Old Testament The Decalogue

Is it for Oxen that God is Concerned? Using the Law Wisely

The way we understand the law of Moses in the Christian life is a perennial topic. The current dust-up with Andy Stanley’s view that the Old Testament is not relevant for Christan faith has complicated this. While Stanley has made statements that proclaim the Christian’s freedom from the Mosaic Law, a position that is demonstrable from the New Testament, he has confused the issue with his views on the Old Testament itself. In their critiques of Stanley, several writers have picked up on this theme and countered with the traditional Reformed view that the law remains a standard for believers.

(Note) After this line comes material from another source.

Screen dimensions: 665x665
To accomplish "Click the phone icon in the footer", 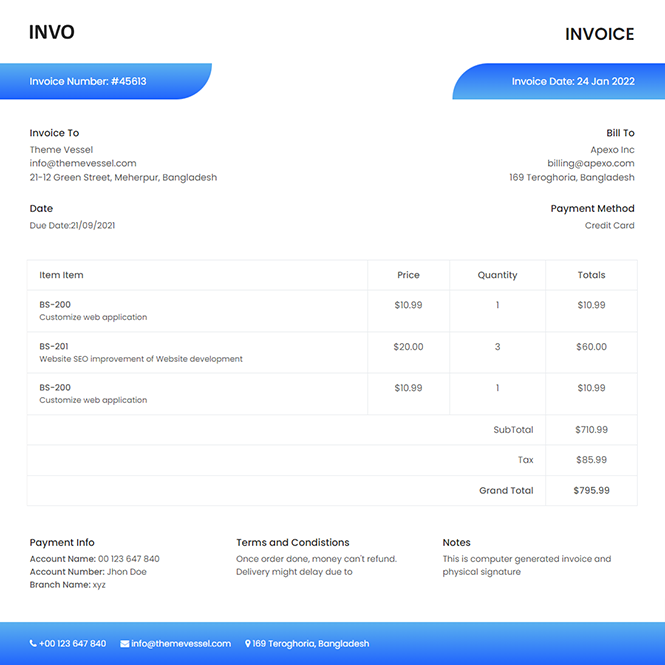I will point(33,644).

Doesn’t Paul cite several commandments in Romans 13 when writing to these Christians? Doesn’t he refer to the 5th commandment when writing to the Ephesians? He does indeed, but one can’t look to these passages alone to arrive at a coherent view of the Mosaic Law in the New Testament. And a careful examination of just these two examples will show that Paul doesn’t make an explicit appeal to obey the law. Rather, he cites the law as consistent with his own teaching, but it is apostolic instruction, not Mosaic statute that remains authoritative for the Christian.

In 1 Corinthian 9, Paul cites the law of Moses to make a point that those who serve in the gospel ministry have a right to make their living by it, to be supported in their work. But Paul chooses an odd passage to illustrate this.

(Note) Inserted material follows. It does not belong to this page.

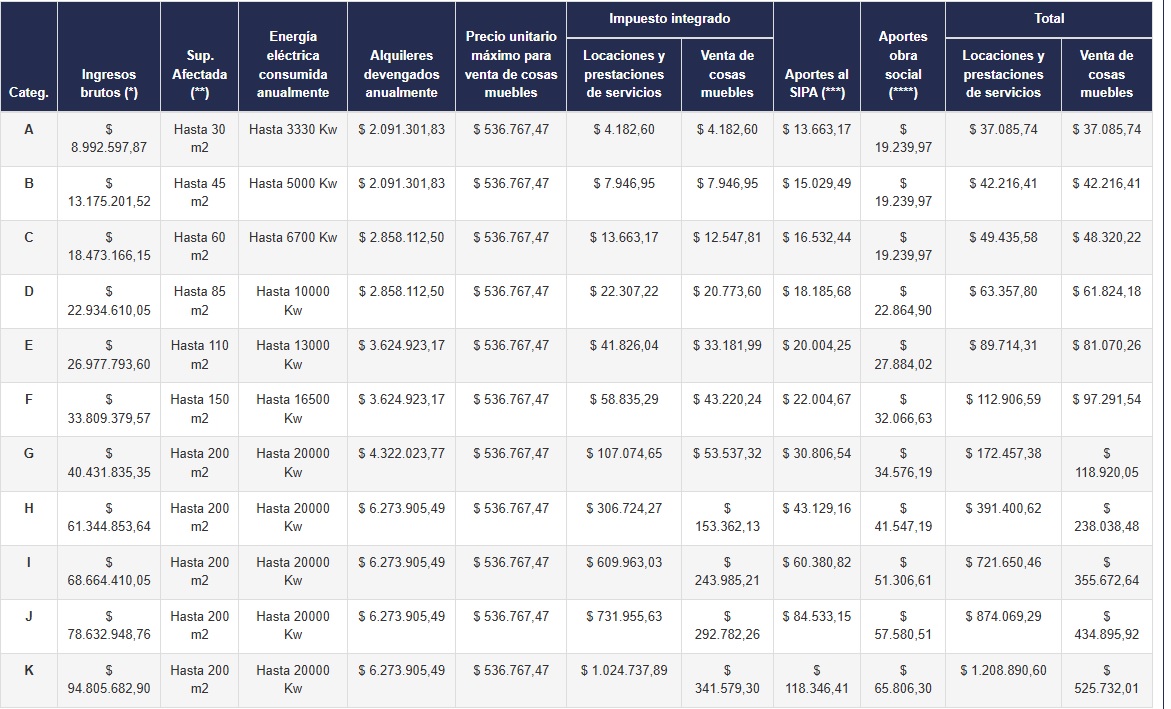Click the Hasta 110 m2 cell
Image resolution: width=1171 pixels, height=709 pixels.
(x=199, y=356)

For it is written in the Law of Moses, “You shall not muzzle an ox when it treads out the grain.” This is a quotation from Deuteronomy 25:4, and there are a few observations we can make from Paul’s use of this. First, the idea that there is a division in the law between moral, civil, and ceremonial is not sustainable from the biblical evidence. Paul only speaks of “law,” he never has these other categories for it. While it’s popular to say we’re released from the civil and ceremonial law, and the moral law remains, nothing Paul says indicates this. He says simply, “We are released from the law.” (Rom. 7:4) Second, he is using the law here as wisdom, as instruction, and applying it in a way that is not legal, but rather typological. The apostle asks the question “Is it for oxen that God is concerned? Does he not certainly speak for our sake?” He answers it by saying “It was written for our sake, because the plowman should plow in hope and the thresher thresh in hope of sharing in the crop. If we have sown spiritual things among you, is it too much if we reap material things from you? If others share this rightful claim on you, do not we even more?” (1 Cor 9:10-12)

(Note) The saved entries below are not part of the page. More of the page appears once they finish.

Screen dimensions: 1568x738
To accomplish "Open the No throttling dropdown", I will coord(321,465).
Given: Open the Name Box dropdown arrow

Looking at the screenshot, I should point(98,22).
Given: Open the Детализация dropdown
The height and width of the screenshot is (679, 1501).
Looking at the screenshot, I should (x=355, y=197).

The other place where Paul quotes this 1 Tim 5:18, and the context is similar. Paul affirms that those who have given themselves to the work of the gospel should be supported. The ones who labor in preaching and teaching are worthy of double honor. We honor them with respect, but the double honor is to pay them as well.

In his excellent work Paul and the Law: Keeping the Commandments of God, Brian S. Rosner points out that this is one of the things the apostle Paul does with the law, he reappropriates it as wisdom and prophecy, but for Christians, it is no longer a binding covenant. This is important as we consider how the Old Testament relates to the New. It is not necessary to jettison the entire Hebrew Bible (as Andy Stanley trends toward) in order to say that the Mosaic Covenant—all of it— is gone. Keeping the law is not how Christians relate to God. Nevertheless, the Old Testament contains the law and has instruction for us that it did not for the original audience. In each case where the Mosaic law is cited in the New Testament, there is this sense of using the law as wisdom, of reappropriating it in a way the nation of Israel did not, and could not. They were bound to obey it in its plain sense. Christians are not. For those who insist that Christian’s are obligated to keep the law, even if they limit this only to the Decalogue, the question is, what happens when we break it? Is there the punishment that attended the law in the Old Testament? No, because we are free from condemnation. Indeed we are free because we are free from the law as a whole. A treatment of the Mosaic law that says Christians must keep the Ten Commandments, but admits there is no consequence for breaking them, is not really law. And this is where all points on the spectrum should agree, we don’t actually keep the law because there is no punishment with the inevitable breaking of the law. We use the law in other ways, we reappropriate it in other ways. We use it for guidance, for wisdom, but in the age where we walk by the Spirit, we are not under law. A fuller exposition of this is found in my book, If One Uses It Lawfully: The Law of Moses and the Christian Life.